■ WORK TASK: Whenever a line in the data below includes the string "computer", copy it out.

• • • • •

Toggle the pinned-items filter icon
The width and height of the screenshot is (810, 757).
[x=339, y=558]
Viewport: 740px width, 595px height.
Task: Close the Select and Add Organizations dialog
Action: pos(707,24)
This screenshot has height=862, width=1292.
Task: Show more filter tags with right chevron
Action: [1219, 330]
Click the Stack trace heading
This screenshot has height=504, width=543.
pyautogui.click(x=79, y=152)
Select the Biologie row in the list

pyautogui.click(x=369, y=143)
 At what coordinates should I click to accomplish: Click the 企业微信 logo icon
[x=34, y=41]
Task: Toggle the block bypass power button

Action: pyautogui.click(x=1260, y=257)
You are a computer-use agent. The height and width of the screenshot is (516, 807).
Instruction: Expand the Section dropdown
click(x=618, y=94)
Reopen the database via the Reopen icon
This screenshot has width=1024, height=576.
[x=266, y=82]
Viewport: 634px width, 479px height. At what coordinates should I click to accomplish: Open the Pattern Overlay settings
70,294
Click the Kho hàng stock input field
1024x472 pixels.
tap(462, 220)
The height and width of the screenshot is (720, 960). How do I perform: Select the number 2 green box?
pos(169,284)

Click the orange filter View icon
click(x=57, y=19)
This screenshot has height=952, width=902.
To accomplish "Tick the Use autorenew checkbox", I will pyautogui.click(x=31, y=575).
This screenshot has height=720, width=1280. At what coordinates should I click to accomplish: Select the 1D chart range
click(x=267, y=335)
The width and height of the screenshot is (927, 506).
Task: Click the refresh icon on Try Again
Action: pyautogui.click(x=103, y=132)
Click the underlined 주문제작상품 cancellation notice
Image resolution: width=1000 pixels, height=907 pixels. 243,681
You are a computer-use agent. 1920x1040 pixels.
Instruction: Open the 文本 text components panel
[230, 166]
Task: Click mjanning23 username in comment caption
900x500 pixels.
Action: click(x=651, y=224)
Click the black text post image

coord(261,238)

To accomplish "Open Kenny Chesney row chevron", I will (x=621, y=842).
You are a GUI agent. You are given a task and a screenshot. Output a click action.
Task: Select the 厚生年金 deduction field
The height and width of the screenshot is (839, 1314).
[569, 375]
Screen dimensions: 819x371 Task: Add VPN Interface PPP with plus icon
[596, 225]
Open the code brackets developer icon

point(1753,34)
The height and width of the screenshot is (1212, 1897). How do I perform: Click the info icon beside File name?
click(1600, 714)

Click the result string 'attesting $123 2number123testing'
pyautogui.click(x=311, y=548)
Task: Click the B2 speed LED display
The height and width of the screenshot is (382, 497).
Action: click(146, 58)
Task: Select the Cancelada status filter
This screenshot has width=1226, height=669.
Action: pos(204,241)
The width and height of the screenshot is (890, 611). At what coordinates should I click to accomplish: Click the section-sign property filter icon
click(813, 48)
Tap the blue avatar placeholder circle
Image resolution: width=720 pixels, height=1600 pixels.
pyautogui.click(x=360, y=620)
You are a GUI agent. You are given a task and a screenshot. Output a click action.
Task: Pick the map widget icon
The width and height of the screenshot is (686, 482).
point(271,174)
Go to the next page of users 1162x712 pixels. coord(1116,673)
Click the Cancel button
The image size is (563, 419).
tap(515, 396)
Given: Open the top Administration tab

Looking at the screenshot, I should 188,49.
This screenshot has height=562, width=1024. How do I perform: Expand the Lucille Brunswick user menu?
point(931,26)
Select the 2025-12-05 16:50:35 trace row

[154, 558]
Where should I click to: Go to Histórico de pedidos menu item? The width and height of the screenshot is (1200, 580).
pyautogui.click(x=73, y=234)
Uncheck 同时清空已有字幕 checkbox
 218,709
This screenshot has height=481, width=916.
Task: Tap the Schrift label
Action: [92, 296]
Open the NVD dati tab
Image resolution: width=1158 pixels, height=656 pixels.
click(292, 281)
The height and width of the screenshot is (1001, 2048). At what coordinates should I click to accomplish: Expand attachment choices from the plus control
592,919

• • • • •

■ ANSWER TO THE EXERCISE:
You are a computer-use agent. The height and width of the screenshot is (516, 807).
You are a computer-use agent. 1920x1040 pixels.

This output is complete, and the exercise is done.